(Provided information begins)

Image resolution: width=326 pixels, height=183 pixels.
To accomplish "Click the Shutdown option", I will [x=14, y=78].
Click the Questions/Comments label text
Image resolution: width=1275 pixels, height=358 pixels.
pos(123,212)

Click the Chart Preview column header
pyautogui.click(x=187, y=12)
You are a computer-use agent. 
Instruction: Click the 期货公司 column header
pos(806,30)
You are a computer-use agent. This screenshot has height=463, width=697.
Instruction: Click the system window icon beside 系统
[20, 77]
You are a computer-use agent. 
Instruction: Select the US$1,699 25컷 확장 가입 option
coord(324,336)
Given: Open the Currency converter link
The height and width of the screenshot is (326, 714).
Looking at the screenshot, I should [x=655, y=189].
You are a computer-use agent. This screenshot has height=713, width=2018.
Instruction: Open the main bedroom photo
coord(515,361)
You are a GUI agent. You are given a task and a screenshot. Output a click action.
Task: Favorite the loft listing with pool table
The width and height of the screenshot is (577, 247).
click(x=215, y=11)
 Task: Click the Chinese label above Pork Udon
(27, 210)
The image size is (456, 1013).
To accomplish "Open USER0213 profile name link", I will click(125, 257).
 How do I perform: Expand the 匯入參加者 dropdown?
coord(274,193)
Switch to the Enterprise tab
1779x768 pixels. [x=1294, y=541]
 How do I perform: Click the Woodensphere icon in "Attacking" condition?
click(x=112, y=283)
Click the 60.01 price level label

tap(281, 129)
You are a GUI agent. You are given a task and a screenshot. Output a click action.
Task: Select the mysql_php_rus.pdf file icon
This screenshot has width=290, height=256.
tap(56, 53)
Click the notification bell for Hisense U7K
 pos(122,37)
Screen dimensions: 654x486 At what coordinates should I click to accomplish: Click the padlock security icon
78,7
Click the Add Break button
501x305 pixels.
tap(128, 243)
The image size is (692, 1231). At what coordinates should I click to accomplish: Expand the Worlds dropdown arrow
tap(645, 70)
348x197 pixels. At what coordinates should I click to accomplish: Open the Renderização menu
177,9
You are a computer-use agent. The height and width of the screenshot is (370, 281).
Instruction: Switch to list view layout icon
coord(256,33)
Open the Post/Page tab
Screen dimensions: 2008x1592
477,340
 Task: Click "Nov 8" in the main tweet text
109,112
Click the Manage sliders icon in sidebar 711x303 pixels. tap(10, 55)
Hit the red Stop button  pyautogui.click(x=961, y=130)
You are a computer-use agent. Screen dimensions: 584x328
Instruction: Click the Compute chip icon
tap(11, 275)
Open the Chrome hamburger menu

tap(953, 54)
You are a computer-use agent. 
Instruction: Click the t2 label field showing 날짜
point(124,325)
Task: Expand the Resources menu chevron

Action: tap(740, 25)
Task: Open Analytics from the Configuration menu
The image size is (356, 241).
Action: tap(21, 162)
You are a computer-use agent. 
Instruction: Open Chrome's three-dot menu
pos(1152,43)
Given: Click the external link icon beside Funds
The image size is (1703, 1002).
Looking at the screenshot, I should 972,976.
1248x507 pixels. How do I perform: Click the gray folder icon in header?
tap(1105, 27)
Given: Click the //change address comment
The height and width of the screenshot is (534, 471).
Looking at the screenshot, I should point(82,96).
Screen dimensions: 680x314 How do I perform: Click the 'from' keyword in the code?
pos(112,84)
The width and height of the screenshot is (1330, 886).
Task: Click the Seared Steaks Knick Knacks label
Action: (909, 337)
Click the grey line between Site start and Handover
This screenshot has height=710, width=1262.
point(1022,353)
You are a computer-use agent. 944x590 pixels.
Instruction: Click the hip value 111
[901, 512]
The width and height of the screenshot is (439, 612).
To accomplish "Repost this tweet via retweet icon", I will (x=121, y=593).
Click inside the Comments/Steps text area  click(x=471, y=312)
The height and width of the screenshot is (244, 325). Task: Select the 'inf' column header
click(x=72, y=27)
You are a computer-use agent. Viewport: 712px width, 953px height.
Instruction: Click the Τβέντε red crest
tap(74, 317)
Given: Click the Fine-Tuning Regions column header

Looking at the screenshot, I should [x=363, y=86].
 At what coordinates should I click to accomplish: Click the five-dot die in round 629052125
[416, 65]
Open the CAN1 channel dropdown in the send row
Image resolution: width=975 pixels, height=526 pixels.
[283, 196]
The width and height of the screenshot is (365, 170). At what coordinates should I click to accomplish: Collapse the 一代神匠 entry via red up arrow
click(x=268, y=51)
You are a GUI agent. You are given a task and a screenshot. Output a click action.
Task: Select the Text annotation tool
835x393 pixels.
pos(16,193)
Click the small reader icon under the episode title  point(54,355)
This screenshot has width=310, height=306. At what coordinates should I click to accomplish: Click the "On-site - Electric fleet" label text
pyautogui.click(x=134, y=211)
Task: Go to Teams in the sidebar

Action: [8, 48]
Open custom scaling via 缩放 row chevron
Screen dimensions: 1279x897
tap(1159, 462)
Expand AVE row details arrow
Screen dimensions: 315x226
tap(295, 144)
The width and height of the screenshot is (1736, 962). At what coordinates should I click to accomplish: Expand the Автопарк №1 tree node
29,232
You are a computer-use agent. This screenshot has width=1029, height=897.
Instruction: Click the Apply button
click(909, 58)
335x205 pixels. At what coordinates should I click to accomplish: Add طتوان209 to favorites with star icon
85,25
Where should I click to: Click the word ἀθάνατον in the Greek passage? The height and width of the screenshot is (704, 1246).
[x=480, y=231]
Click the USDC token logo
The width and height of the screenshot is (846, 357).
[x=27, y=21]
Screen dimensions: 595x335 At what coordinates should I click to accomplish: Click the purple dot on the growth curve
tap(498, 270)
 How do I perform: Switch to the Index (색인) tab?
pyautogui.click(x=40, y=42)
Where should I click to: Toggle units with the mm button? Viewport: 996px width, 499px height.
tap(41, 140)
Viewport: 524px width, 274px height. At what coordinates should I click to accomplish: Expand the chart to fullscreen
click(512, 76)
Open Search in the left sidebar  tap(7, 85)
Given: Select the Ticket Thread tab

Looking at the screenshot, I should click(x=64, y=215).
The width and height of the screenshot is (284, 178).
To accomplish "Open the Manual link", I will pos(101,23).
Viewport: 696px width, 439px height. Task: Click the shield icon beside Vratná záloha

(Provided information ends)

> **Task description**
Once you have read the listing above, set it down again without alteration.

> **Written response**
Image resolution: width=326 pixels, height=183 pixels.
To accomplish "Click the Shutdown option", I will [x=14, y=78].
Click the Questions/Comments label text
Image resolution: width=1275 pixels, height=358 pixels.
pos(123,212)

Click the Chart Preview column header
pyautogui.click(x=187, y=12)
You are a computer-use agent. 
Instruction: Click the 期货公司 column header
pos(806,30)
You are a computer-use agent. This screenshot has height=463, width=697.
Instruction: Click the system window icon beside 系统
[20, 77]
You are a computer-use agent. 
Instruction: Select the US$1,699 25컷 확장 가입 option
coord(324,336)
Given: Open the Currency converter link
The height and width of the screenshot is (326, 714).
Looking at the screenshot, I should [x=655, y=189].
You are a computer-use agent. This screenshot has height=713, width=2018.
Instruction: Open the main bedroom photo
coord(515,361)
You are a GUI agent. You are given a task and a screenshot. Output a click action.
Task: Favorite the loft listing with pool table
The width and height of the screenshot is (577, 247).
click(x=215, y=11)
 Task: Click the Chinese label above Pork Udon
(27, 210)
The image size is (456, 1013).
To accomplish "Open USER0213 profile name link", I will click(125, 257).
 How do I perform: Expand the 匯入參加者 dropdown?
coord(274,193)
Switch to the Enterprise tab
1779x768 pixels. [x=1294, y=541]
 How do I perform: Click the Woodensphere icon in "Attacking" condition?
click(x=112, y=283)
Click the 60.01 price level label

tap(281, 129)
You are a GUI agent. You are given a task and a screenshot. Output a click action.
Task: Select the mysql_php_rus.pdf file icon
This screenshot has width=290, height=256.
tap(56, 53)
Click the notification bell for Hisense U7K
 pos(122,37)
Screen dimensions: 654x486 At what coordinates should I click to accomplish: Click the padlock security icon
78,7
Click the Add Break button
501x305 pixels.
tap(128, 243)
The image size is (692, 1231). At what coordinates should I click to accomplish: Expand the Worlds dropdown arrow
tap(645, 70)
348x197 pixels. At what coordinates should I click to accomplish: Open the Renderização menu
177,9
You are a computer-use agent. The height and width of the screenshot is (370, 281).
Instruction: Switch to list view layout icon
coord(256,33)
Open the Post/Page tab
Screen dimensions: 2008x1592
477,340
 Task: Click "Nov 8" in the main tweet text
109,112
Click the Manage sliders icon in sidebar 711x303 pixels. tap(10, 55)
Hit the red Stop button  pyautogui.click(x=961, y=130)
You are a computer-use agent. Screen dimensions: 584x328
Instruction: Click the Compute chip icon
tap(11, 275)
Open the Chrome hamburger menu

tap(953, 54)
You are a computer-use agent. 
Instruction: Click the t2 label field showing 날짜
point(124,325)
Task: Expand the Resources menu chevron

Action: tap(740, 25)
Task: Open Analytics from the Configuration menu
The image size is (356, 241).
Action: tap(21, 162)
You are a computer-use agent. 
Instruction: Open Chrome's three-dot menu
pos(1152,43)
Given: Click the external link icon beside Funds
The image size is (1703, 1002).
Looking at the screenshot, I should 972,976.
1248x507 pixels. How do I perform: Click the gray folder icon in header?
tap(1105, 27)
Given: Click the //change address comment
The height and width of the screenshot is (534, 471).
Looking at the screenshot, I should point(82,96).
Screen dimensions: 680x314 How do I perform: Click the 'from' keyword in the code?
pos(112,84)
The width and height of the screenshot is (1330, 886).
Task: Click the Seared Steaks Knick Knacks label
Action: (909, 337)
Click the grey line between Site start and Handover
This screenshot has height=710, width=1262.
point(1022,353)
You are a computer-use agent. 944x590 pixels.
Instruction: Click the hip value 111
[901, 512]
The width and height of the screenshot is (439, 612).
To accomplish "Repost this tweet via retweet icon", I will (x=121, y=593).
Click inside the Comments/Steps text area  click(x=471, y=312)
The height and width of the screenshot is (244, 325). Task: Select the 'inf' column header
click(x=72, y=27)
You are a computer-use agent. Viewport: 712px width, 953px height.
Instruction: Click the Τβέντε red crest
tap(74, 317)
Given: Click the Fine-Tuning Regions column header

Looking at the screenshot, I should [x=363, y=86].
 At what coordinates should I click to accomplish: Click the five-dot die in round 629052125
[416, 65]
Open the CAN1 channel dropdown in the send row
Image resolution: width=975 pixels, height=526 pixels.
[283, 196]
The width and height of the screenshot is (365, 170). At what coordinates should I click to accomplish: Collapse the 一代神匠 entry via red up arrow
click(x=268, y=51)
You are a GUI agent. You are given a task and a screenshot. Output a click action.
Task: Select the Text annotation tool
835x393 pixels.
pos(16,193)
Click the small reader icon under the episode title  point(54,355)
This screenshot has width=310, height=306. At what coordinates should I click to accomplish: Click the "On-site - Electric fleet" label text
pyautogui.click(x=134, y=211)
Task: Go to Teams in the sidebar

Action: [8, 48]
Open custom scaling via 缩放 row chevron
Screen dimensions: 1279x897
tap(1159, 462)
Expand AVE row details arrow
Screen dimensions: 315x226
tap(295, 144)
The width and height of the screenshot is (1736, 962). At what coordinates should I click to accomplish: Expand the Автопарк №1 tree node
29,232
You are a computer-use agent. This screenshot has width=1029, height=897.
Instruction: Click the Apply button
click(909, 58)
335x205 pixels. At what coordinates should I click to accomplish: Add طتوان209 to favorites with star icon
85,25
Where should I click to: Click the word ἀθάνατον in the Greek passage? The height and width of the screenshot is (704, 1246).
[x=480, y=231]
Click the USDC token logo
The width and height of the screenshot is (846, 357).
[x=27, y=21]
Screen dimensions: 595x335 At what coordinates should I click to accomplish: Click the purple dot on the growth curve
tap(498, 270)
 How do I perform: Switch to the Index (색인) tab?
pyautogui.click(x=40, y=42)
Where should I click to: Toggle units with the mm button? Viewport: 996px width, 499px height.
tap(41, 140)
Viewport: 524px width, 274px height. At what coordinates should I click to accomplish: Expand the chart to fullscreen
click(512, 76)
Open Search in the left sidebar  tap(7, 85)
Given: Select the Ticket Thread tab

Looking at the screenshot, I should click(x=64, y=215).
The width and height of the screenshot is (284, 178).
To accomplish "Open the Manual link", I will pos(101,23).
Viewport: 696px width, 439px height. Task: Click the shield icon beside Vratná záloha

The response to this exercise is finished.